Sans doute parce que quelques-uns de mes amis, Cocteau, Pierre Fresnay... m’en ont parlé avec attendrissement.
A travers vos enfants que pensez-vous de l’Ecole ?
J’accompagne souvent mes enfants le matin en voiture à l’Ecole Alsacienne. Ils sont au Petit Collège : Caroline est en 7e, Nicolas est en 8e et Colombe au jardin d’enfants. Je dois avouer que je suis assez surpris que mes enfants aillent à l’école avec joie.
Pourquoi ?
Ce qui me frappe tout d’abord, c’est que mes enfants soient heureux à l’Ecole car, pour ma part, je me rappelle que je n’ai pas toujours aimé aller en classe. Ils y font un travail amusant, intéressant. Ils sentent que les professeurs les respectent, qu’ils y sont des personnes humaines et c’est ce qui, je crois, fait la valeur de l’Ecole Alsacienne.
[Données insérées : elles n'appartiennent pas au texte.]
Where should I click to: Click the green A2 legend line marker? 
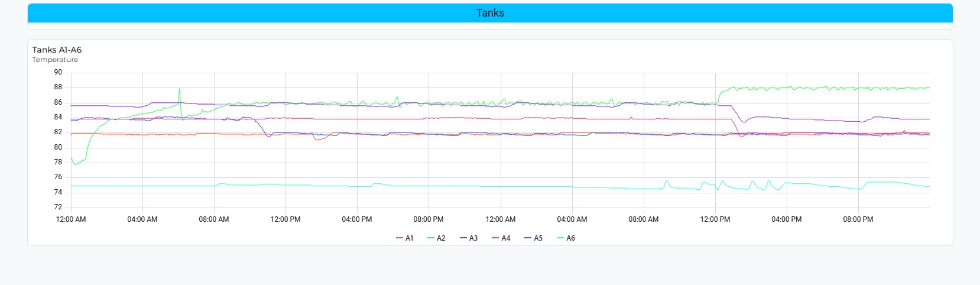click(x=431, y=238)

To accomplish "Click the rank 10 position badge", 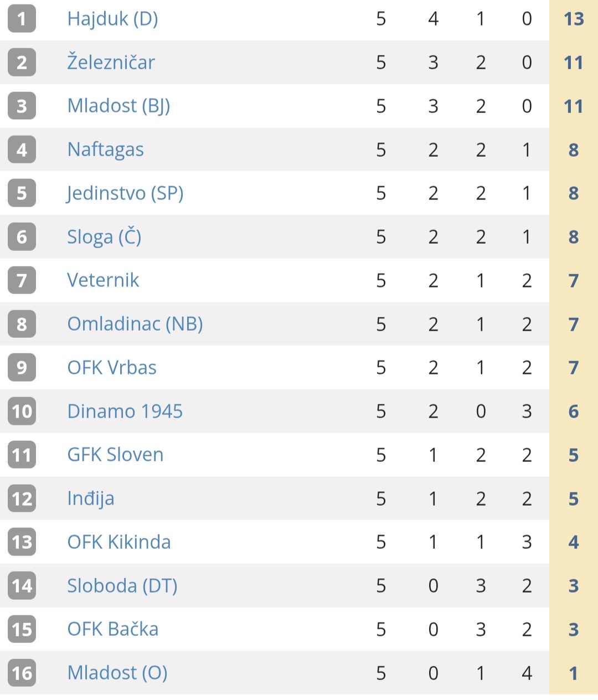I will coord(22,411).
Que pensez-vous du travail, quel qu’il soit ?
C’est une chose... abrutissante.
Et des études littéraires ?
Je n’y crois pas. Je comprends mieux un écrivain qui fait math élem que philo. Du reste, peu importe le genre d’études que l’on a faites, seule la valeur propre de l’homme compte. Je ne crois pas aux études littéraires : on goûte la littérature mais on ne l’étudie pas, car celà la stérilise. En ce qui me concerne, j’ai fait la philo, mais je venais de moderne et j’avais la sensation d’être très fort en math, alors qu’auparavant je ne l’étais pas du tout.
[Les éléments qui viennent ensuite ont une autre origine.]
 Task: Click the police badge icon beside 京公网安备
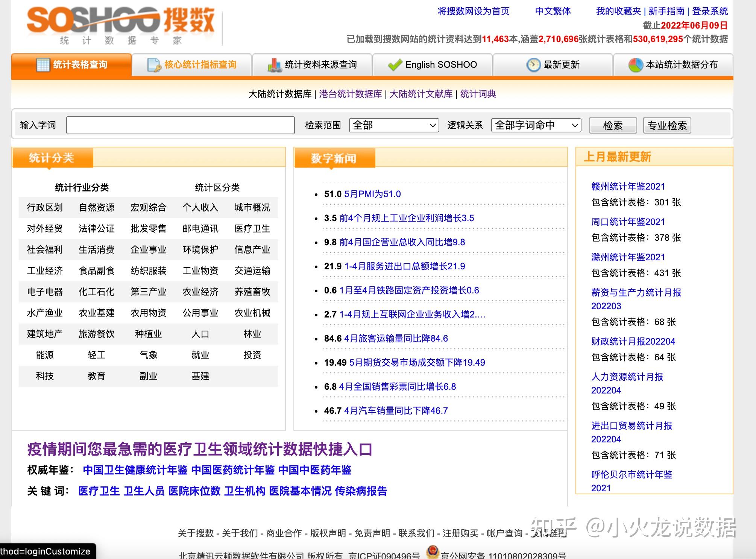433,552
Comment vous est venue l’idée d’écrire ?
J’ai reçu un choc à l8 ans en entendant des oeuvres de Bernard Shaw, de Giraudoux et de Pirandello.
On vous accuse parfois d’avoir imité Giraudoux, qu’en pensez-vous ?
Lorsqu’on admire quelqu’un et que l’on subit son influence, on est certainement enclin à l’imiter.
On vous a taxé d’un certain pessimisme : êtes-vous vraiment pessimiste ?
Je suis vraiment pessimiste, les gens optimistes sont des gens superficiels, en quelque sorte des farceurs. Les pessimistes sont réalistes, donc sensés !
Donc, si vous êtes pessimiste...
Oui...
Vous êtes parmi les gens sensés...
Je l’espère.
Pensez-vous que l’homme soit foncièrement mauvais ?
Oui, notre monde est vraiment noir.
Pensez-vous qu’il ait toujours été noir ?
Oui. Par exemple, si vous prenez Le journal d’un avocat sous la Régence de Barbier, vous vous apercevez que la vie de tous les jours à Paris n’a guère changé. Si on en lit quelques pages tous les jours, au bout d’un ou deux mois, quand on est « dans le bain », on voit que cette époque était semblable à la nôtre...
A quelle époque auriez-vous aimé vivre ?
J’aurais aimé vivre au XVIIIe siècle car c’est incontestablement la période où les gens jouissaient d’une quasi totale liberté.
Quel est parmi les écrivains, votre « ennemi intime » ?
Sans conteste Jean-Jacques Rousseau. Je ne crois pas aux gens qui rebâtissent la société. Evidemment, l’homme ne peut plus être lui-même, car la société l’en empêche.
Mais le XVIIIe siècle était le siècle de J.-J. Rousseau !
Oui, mais je ne l’aurais pas rencontré...
Que pensez-vous du progrès moral dans le monde ?
Le monde est en progrès, mais le progrès n’est pas continu. De temps en temps il y a des reculs, puis le progrès reprend au point où il s’était arrêté.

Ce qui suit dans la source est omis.